Bishop Andre Charue of Namur, Belgium, wanted concentration on the need for a deep spiritual formation. While there is a spirituality of activity, he said, it must be based on a spirituality coming from intimate unity with Christ. The spirituality of the clergy should not be just a happy transition of monastic spirituality to a worldly situation but rather it should be spirituality proper to its situation.
The day’s last speaker was Coadjutor Bishop Emilio Benavent of Malaga, Spain. He supported the suggestion that seminarians have a period of pastoral experience before being ordained.
He urged that after completing theological studies, seminarians be sent out to parishes for two years for practical and personal experience in pastoral and social activities under the direction of the pastors. He also suggested that it would be good if seminarians spent their summers working with the poor.
Gregorio Cardinal Agagianian, one of the four council moderators, asked the Fathers to approve closing debate on the propositions. Cloture was approved by a standing vote. A vote was to be taken the next day as to whether the council should immediately proceed to vote on individual propositions of the schema on seminaries. If approved, the proposition would be submitted to the Fathers in a series of seven votes.
The day began with Mass celebrated by Bishop Sebastian Valloppilly of Tellicherry, India, in the Malabar Rite. The book of the Gospels was enthroned by Bishop Matthew Potanamuzhi of Kothamangalam, India.
The explanation of episcopal collegiality which the council’s doctrinal commission sent along with the revised text of the document on collegiality rules out the idea that collegiality is a vague charitable affinity among bishops.
Instead, according to the commission’s explanatory note, the college of the Church’s bishops is a stable body whose structure is explained through Revelation, which is the Church’s heritage.
This college is a dynamic reality demanding juridical form, the note said.
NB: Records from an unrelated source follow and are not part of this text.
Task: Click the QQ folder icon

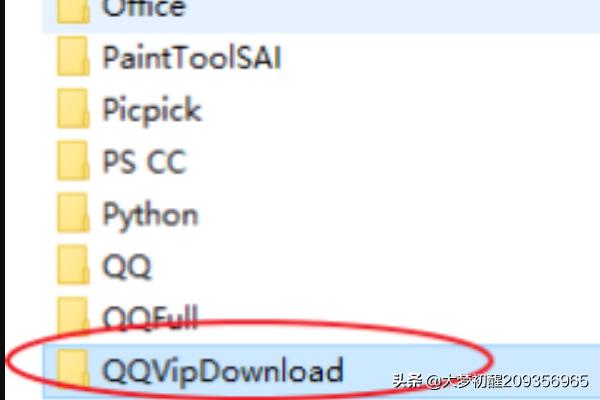Action: click(73, 266)
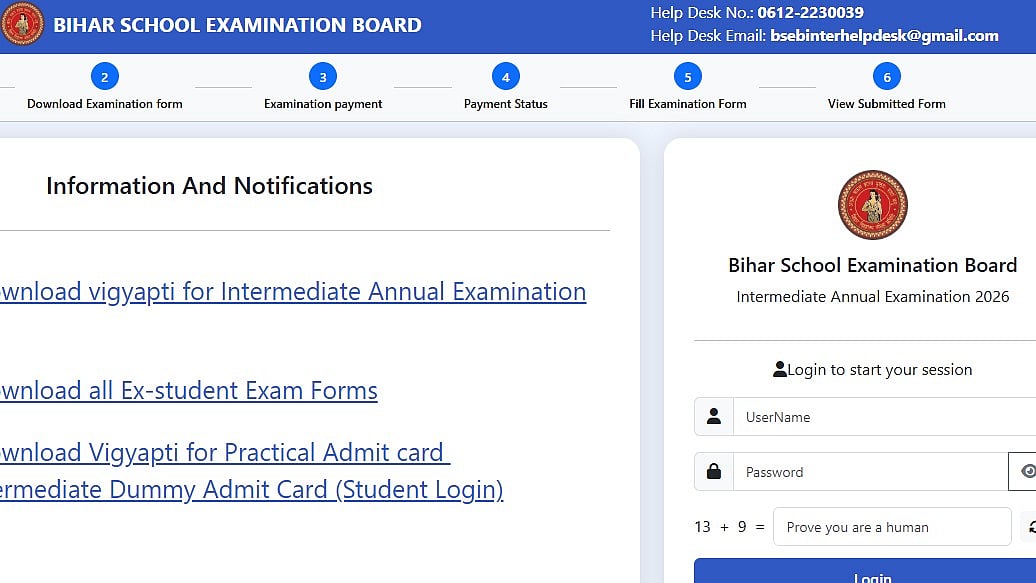Select step 5 circle for Fill Examination Form

tap(687, 76)
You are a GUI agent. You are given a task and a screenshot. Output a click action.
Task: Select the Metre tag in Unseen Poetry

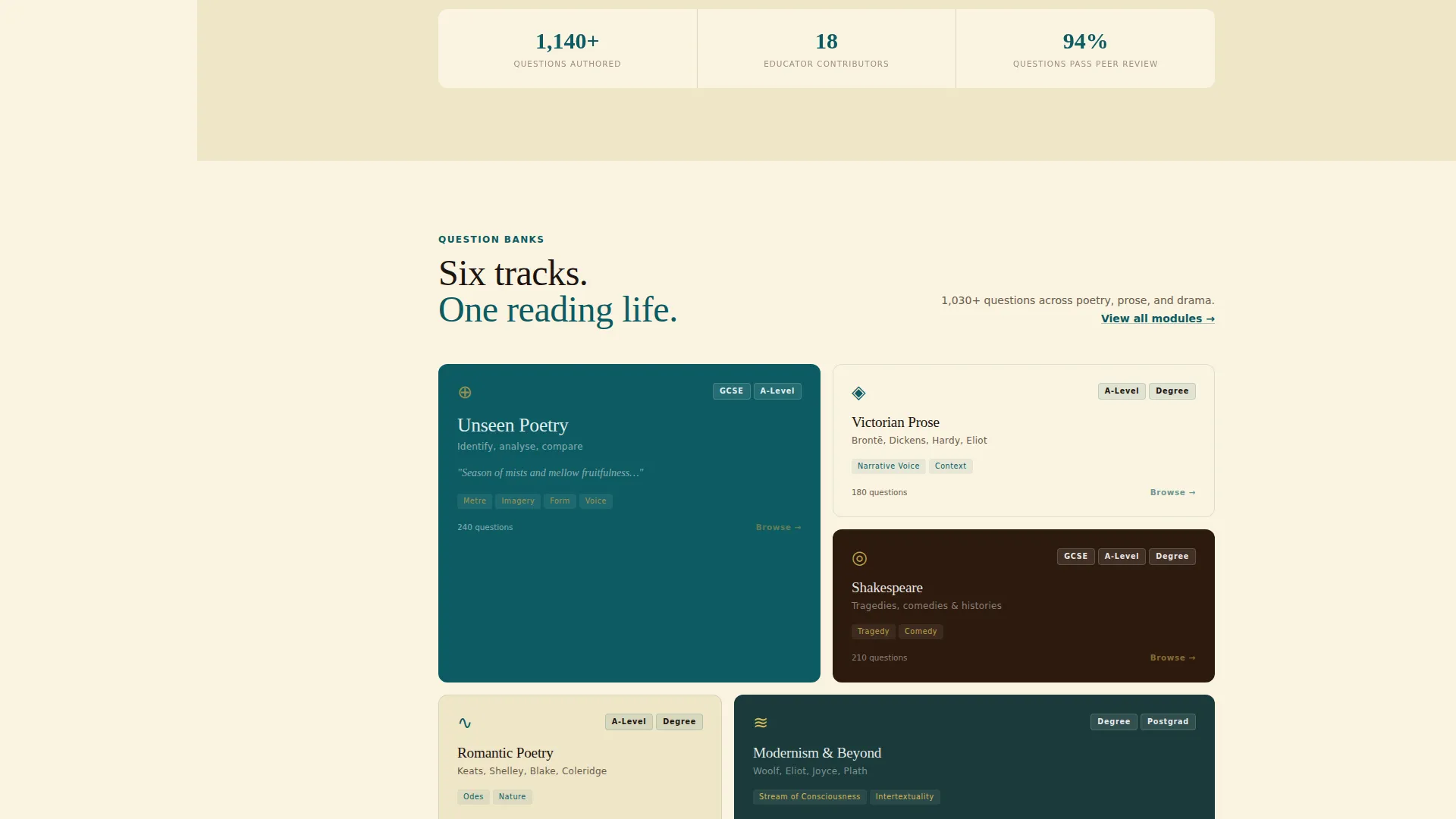[475, 501]
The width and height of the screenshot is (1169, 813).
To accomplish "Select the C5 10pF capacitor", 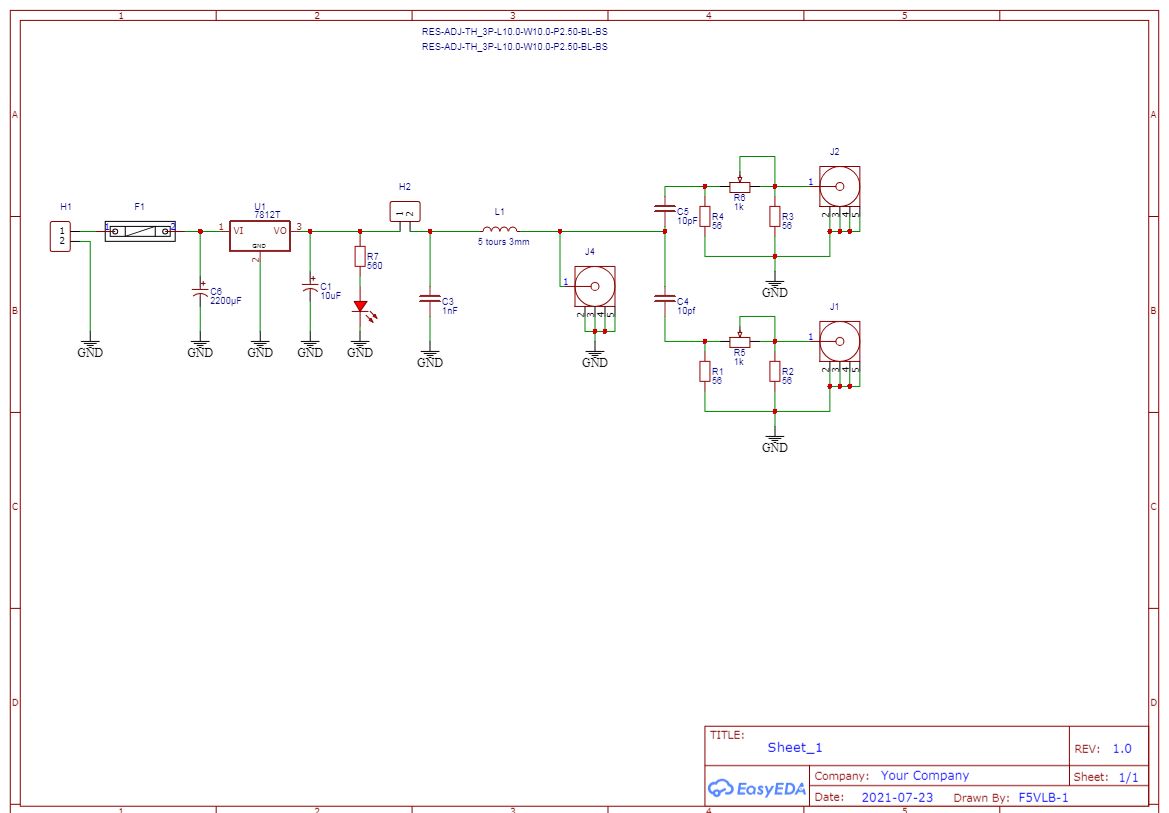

But the note insisted that it is not to be understood in the strictly juridical sense of a group of equals who delegate power to a president.
Membership in the college is achieved through episcopal consecration plus hierarchical communion with the head and other members of the college. (Deliberately left to one side is the question of the powers of the bishops of the separated Churches of the East.)
In explaining the schema’s teaching that the college, with its head and never separated from it, is the subject of full and supreme authority over the Universal Church, the commission made the operative distinction not between the Roman pontiff on the one hand and the other bishops on the other, but between the Roman pontiff on the one hand and the Roman pontiff with the bishops on the other.
Father Charles Davis, English theologian who summarized the commission’s note at a meeting of the American bishops’ press panel, commented that this seems at first glance to favor the theory that supreme authority in the Church resides in a “double subject”: the Pope on one hand and the college on the other. But Father Davis pointed out that the commission states expressly that it is not entering into the question of whether there is a single subject of supreme power or two subjects incompletely distinct. He said the commission’s handling of the “modi” — changes suggested by the council Fathers — bears this out.
The commission also explained that the Pope is able to exercise his power at will. However, the college of bishops, while it always exists, is not always “in full act.” It acts only with the consent of its head.
This part of the commission’s note dealt with a change which the commission had made in the text as a result of the debate on the document on the council floor. This removed the statement that collegial power cannot be exercised “independently,” leaving out the question of the dependence of the college on its head and making the relation between pope and college one of communion.